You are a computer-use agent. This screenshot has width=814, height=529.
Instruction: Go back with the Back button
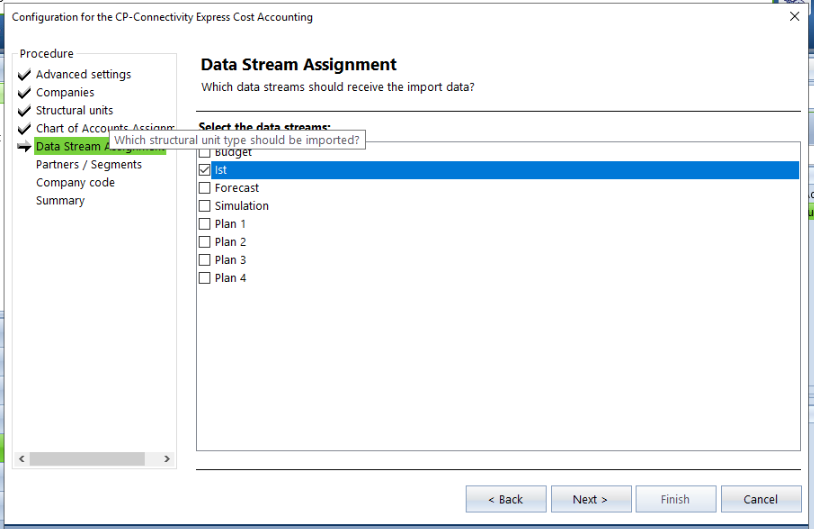(506, 499)
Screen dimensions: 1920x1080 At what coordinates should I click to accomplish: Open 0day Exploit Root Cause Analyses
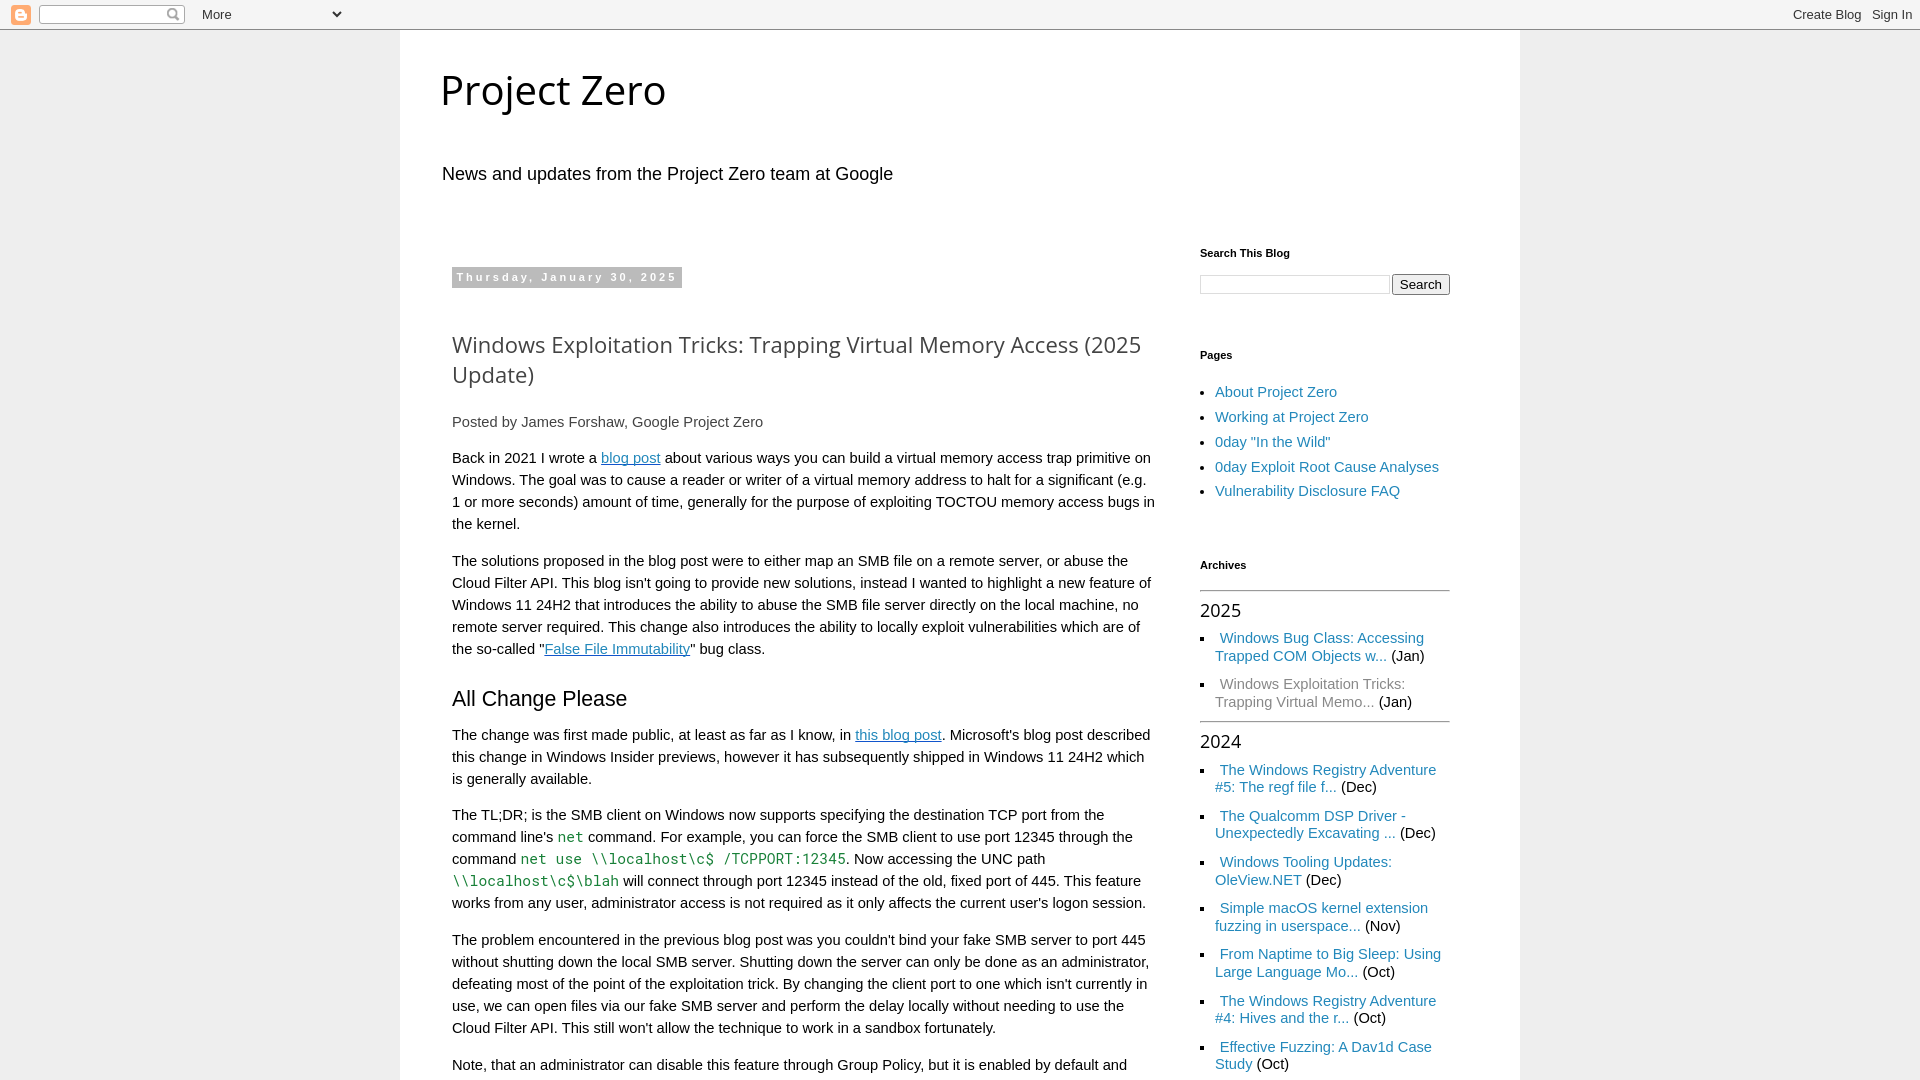tap(1327, 465)
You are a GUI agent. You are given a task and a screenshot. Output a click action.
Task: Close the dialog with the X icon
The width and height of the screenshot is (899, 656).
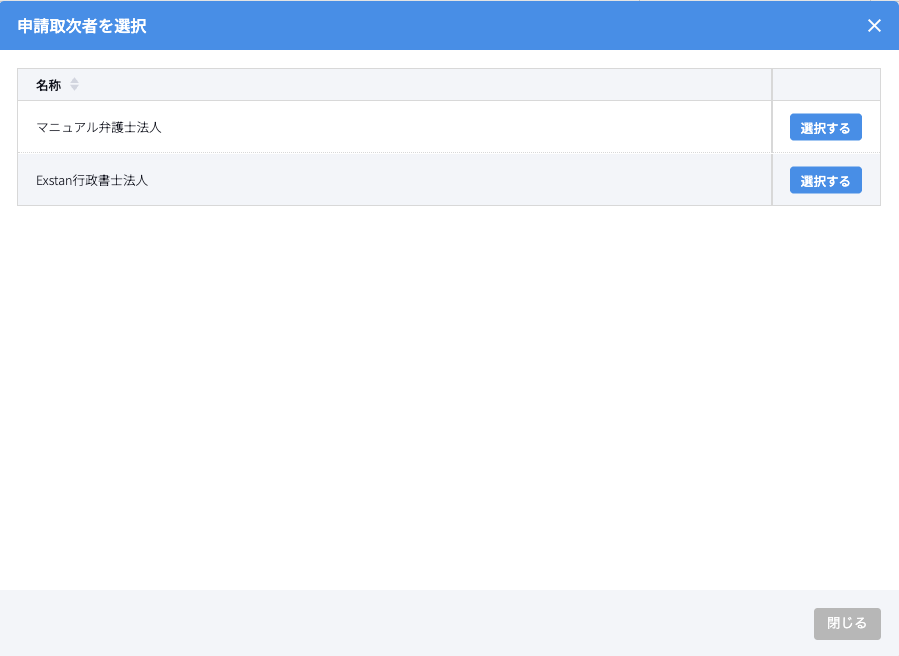tap(874, 26)
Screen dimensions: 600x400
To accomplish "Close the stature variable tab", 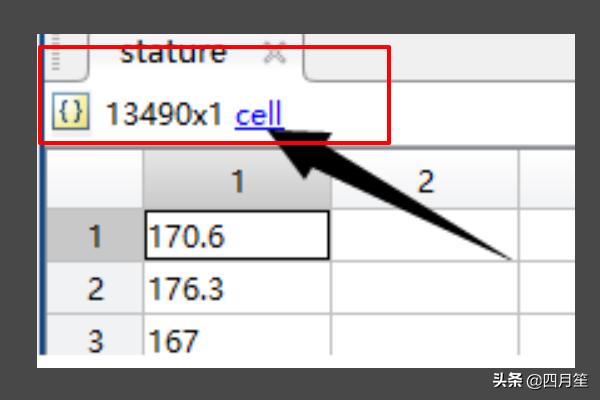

- _PROBLEM DETAILS_: Go through the material and report each line that holds the string "agent".

- _ANSWER TO THIS PROBLEM_:
You are a computer-use agent. This screenshot has width=814, height=529.
You are a GUI agent. You are given a task and a screenshot. Output a click action.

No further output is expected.